Property law; patents; requirements of registration; statutory interpretation; meaning of ‘inventor’
Facts: Thaler applied for a patent for an invention he claimed had been ‘autonomously generated by an artificial intelligence’. He said the invention had been produced by a device called DABUS, an acronym for ‘device for the autonomous bootstrapping of unified sentience’. In the patent application, Thaler gave the inventor’s name as DABUS. The Commissioner of Patents refused to accept the application on the basis that s 15 of the Patents Act1990 (Cth) (‘Patents Act’)required a natural or legal person be identified as the inventor. Thaler argued that an artificial intelligence device could legitimately be named as an ‘inventor’.
Issue: In terms of the Patents Act, can an artificial intelligence device be named as an inventor?

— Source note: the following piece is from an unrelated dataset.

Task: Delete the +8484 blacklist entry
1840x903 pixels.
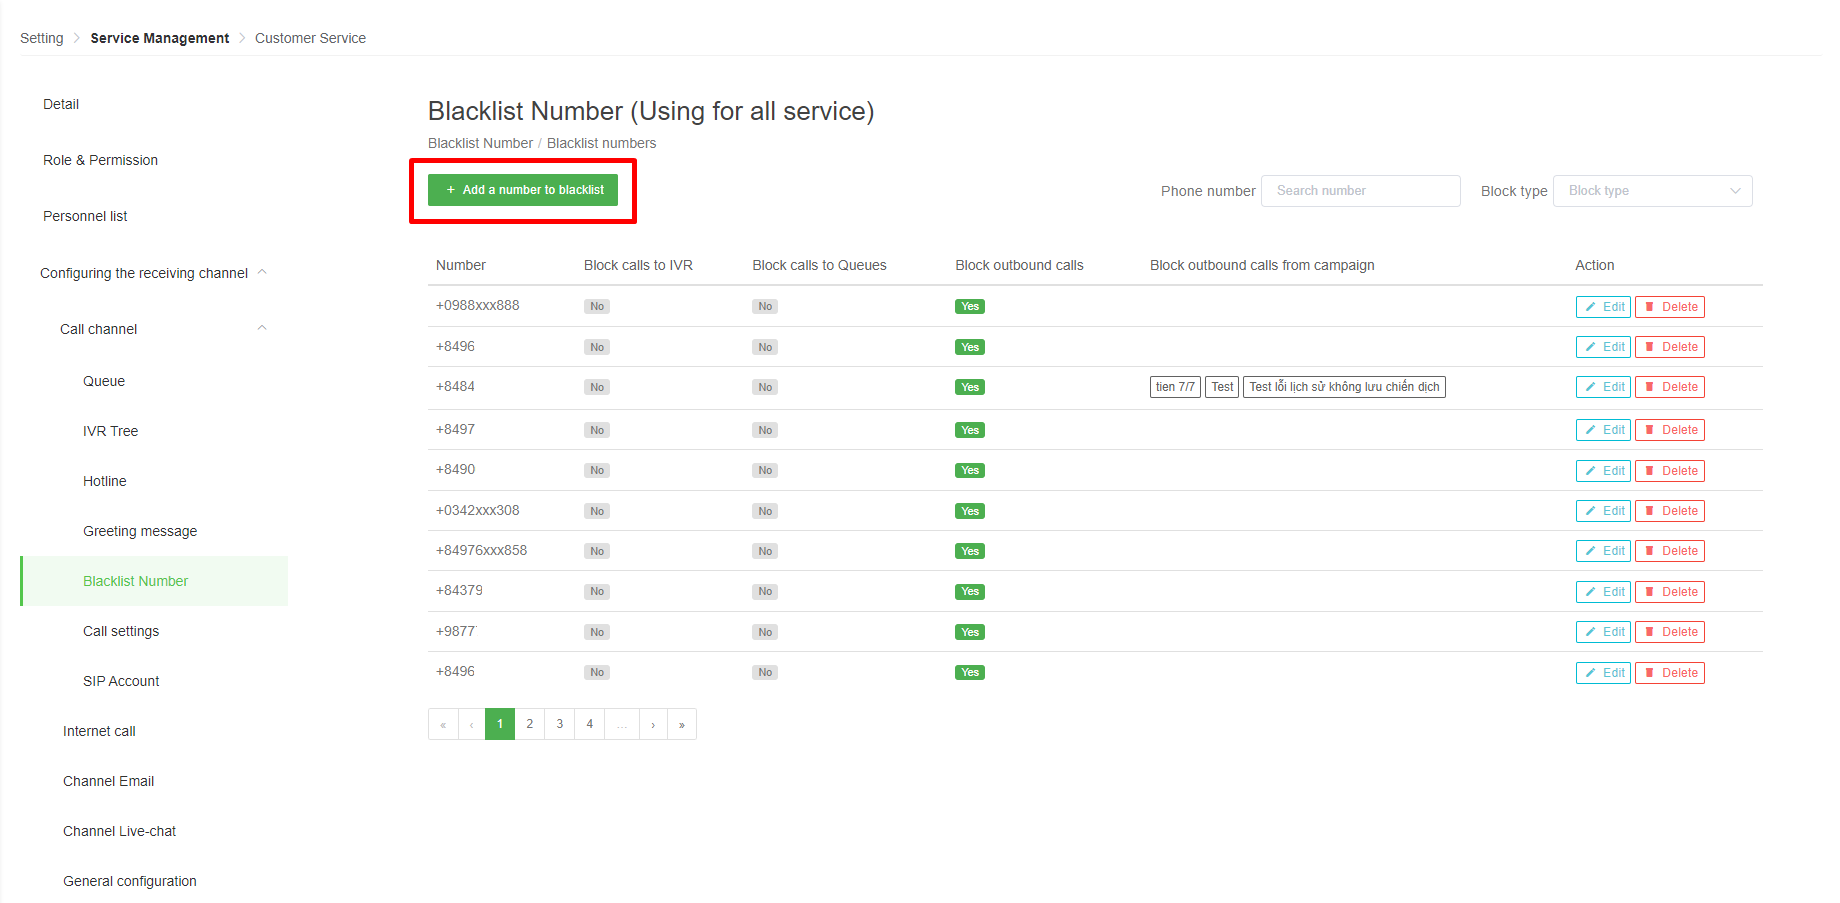Action: click(1669, 387)
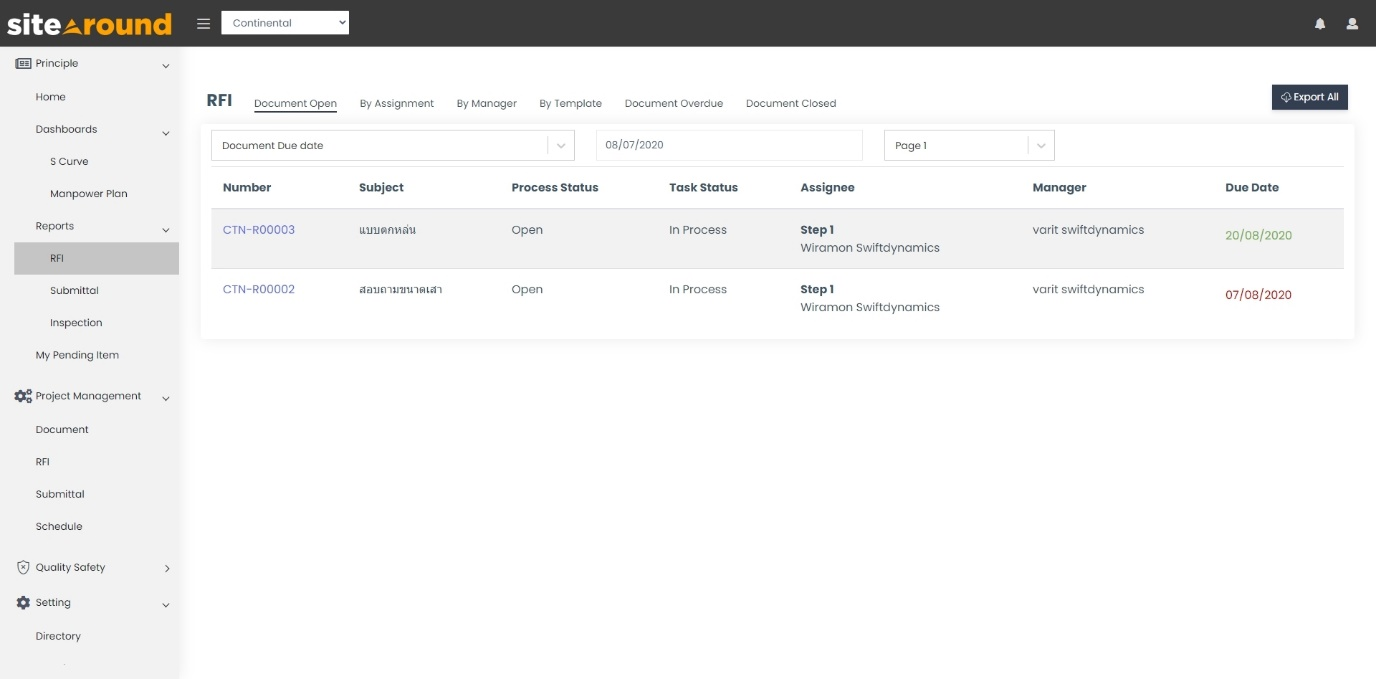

Decision: Only a natural or legal person can be named as the inventor in an application for a patent.
Reason: The ordinary meaning of ‘inventor’ is ‘a person who invents’, and this is the meaning which should be given to the term in the Patents Act. A ‘person’ means a natural or legal person with a legal personality. An artificial intelligence device is neither of these things. The provisions of various sections of the Patents Act support this interpretation. The court said [at 95]:
In each of these provisions [s 32(2) and s 34(1)] the ability of a person to make an application for a patent was predicated upon the existence of an “actual inventor” from whom the entitlement to the patent was directly or indirectly derived. Paragraphs (a), (c) and (e) describe the actual inventor as, respectively, a person, one that is deceased and has a legal representative (which must be a person), and one that is not resident in Australia. Paragraphs (b), (d), (f) and (fa) all contemplate an assignment happening between the patent applicant and the actual inventor. It is clear from these provisions that only a person with a legal personality could be the “actual inventor” under this legislative scheme.